» **Work required**:
Rewrite the lines starting with the line that contains "Open Downloads from" and going on through the line that contains "Open the Options", requests included, with only the click coordinates in the answers scaled by 1.9 and rounded to whole numbers, halves rounded up. Return these lines alone.

» **Information given**:

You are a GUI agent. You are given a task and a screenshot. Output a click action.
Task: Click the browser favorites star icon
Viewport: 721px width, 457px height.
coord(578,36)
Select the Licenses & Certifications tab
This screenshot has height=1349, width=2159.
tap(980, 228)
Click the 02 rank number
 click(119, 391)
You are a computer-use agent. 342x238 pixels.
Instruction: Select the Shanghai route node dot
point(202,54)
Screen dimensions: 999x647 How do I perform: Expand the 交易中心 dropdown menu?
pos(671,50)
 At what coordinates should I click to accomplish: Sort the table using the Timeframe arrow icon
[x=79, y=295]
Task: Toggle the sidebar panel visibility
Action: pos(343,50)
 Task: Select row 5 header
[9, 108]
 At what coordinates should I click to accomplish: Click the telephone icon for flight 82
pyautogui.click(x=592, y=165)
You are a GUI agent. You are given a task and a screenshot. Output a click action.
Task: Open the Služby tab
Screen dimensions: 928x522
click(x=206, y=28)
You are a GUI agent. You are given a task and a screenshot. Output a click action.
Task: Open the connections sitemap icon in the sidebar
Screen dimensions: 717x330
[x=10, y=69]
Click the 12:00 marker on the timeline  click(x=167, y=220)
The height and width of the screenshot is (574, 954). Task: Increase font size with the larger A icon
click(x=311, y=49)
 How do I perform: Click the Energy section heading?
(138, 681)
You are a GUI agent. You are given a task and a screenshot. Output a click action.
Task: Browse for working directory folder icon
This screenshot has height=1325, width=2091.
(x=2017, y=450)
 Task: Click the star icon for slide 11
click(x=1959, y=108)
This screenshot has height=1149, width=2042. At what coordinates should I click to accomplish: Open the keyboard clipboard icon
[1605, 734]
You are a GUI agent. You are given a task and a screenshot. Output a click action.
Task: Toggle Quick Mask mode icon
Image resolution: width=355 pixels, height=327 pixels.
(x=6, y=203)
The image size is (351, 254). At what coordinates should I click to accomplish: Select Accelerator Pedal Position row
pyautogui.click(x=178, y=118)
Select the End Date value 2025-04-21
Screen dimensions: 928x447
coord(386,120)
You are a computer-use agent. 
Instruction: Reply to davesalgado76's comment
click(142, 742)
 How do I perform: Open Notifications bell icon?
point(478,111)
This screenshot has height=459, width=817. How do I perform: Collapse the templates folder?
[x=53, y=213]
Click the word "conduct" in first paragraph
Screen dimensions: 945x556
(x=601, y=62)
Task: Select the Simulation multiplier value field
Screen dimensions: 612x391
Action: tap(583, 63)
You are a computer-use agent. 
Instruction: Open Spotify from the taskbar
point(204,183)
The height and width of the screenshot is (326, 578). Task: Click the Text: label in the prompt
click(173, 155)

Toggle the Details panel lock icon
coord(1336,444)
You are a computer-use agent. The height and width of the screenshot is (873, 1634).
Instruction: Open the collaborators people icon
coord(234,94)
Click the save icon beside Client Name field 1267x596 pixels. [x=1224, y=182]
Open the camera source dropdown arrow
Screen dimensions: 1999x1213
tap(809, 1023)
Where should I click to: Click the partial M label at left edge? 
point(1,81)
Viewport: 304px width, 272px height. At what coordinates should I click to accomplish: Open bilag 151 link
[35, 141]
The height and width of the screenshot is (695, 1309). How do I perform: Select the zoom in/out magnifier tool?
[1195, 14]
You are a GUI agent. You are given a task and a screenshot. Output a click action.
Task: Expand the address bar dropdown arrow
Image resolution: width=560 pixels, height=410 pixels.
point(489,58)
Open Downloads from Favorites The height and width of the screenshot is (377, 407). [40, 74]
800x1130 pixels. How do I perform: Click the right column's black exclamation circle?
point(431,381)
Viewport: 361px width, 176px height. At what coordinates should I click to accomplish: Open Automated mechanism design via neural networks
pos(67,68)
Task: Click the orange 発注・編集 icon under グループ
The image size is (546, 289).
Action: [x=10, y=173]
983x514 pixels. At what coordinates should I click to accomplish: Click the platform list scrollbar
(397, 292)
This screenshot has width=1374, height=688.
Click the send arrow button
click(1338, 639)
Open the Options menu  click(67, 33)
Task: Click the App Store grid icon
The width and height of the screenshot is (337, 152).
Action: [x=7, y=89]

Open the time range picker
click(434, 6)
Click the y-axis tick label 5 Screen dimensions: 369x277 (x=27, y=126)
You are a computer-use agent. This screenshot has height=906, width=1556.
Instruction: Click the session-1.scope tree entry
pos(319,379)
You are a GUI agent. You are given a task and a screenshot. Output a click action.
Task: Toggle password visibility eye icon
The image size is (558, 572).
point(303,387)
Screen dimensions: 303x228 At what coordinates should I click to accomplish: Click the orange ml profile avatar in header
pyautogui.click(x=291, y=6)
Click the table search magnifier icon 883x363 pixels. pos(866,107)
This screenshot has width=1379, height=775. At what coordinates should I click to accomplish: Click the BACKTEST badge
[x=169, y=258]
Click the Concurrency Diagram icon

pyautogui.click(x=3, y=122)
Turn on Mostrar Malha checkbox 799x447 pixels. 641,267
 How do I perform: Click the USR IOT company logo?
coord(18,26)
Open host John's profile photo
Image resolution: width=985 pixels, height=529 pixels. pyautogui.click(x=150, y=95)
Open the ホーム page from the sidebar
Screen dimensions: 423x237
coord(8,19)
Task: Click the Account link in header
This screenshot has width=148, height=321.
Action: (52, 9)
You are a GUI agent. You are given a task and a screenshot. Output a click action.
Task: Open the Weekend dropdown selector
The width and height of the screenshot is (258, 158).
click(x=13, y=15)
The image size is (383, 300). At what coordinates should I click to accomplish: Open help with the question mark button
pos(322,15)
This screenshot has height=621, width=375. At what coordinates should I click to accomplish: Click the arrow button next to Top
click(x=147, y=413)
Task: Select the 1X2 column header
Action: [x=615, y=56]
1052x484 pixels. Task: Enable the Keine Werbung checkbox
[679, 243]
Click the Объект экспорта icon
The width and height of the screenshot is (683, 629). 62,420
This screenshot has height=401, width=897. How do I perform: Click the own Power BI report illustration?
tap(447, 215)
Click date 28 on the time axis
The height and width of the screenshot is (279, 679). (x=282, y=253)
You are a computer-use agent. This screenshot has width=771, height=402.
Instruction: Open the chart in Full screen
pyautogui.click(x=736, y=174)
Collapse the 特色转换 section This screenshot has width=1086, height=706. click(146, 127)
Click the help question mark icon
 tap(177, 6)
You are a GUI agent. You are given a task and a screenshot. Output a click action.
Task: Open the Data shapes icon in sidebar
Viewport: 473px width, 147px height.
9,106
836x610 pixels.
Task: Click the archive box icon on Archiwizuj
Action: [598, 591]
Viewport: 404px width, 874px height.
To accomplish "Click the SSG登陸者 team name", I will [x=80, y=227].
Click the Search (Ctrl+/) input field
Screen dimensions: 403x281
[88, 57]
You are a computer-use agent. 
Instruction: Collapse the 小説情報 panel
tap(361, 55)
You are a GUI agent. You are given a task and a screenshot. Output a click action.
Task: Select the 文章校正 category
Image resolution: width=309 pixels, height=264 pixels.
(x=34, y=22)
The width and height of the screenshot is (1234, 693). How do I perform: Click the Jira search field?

» **Expected output**:
Open Downloads from Favorites The height and width of the screenshot is (377, 407). [76, 141]
800x1130 pixels. How do I perform: Click the right column's black exclamation circle?
point(819,724)
Viewport: 361px width, 176px height. At what coordinates should I click to accomplish: Open Automated mechanism design via neural networks
pos(127,129)
Task: Click the orange 発注・編集 icon under グループ
The image size is (546, 289).
Action: [x=19, y=329]
983x514 pixels. At what coordinates should I click to accomplish: Click the platform list scrollbar
(754, 555)
This screenshot has width=1374, height=688.
Click the send arrow button
click(2542, 1214)
Open the Options menu  click(127, 63)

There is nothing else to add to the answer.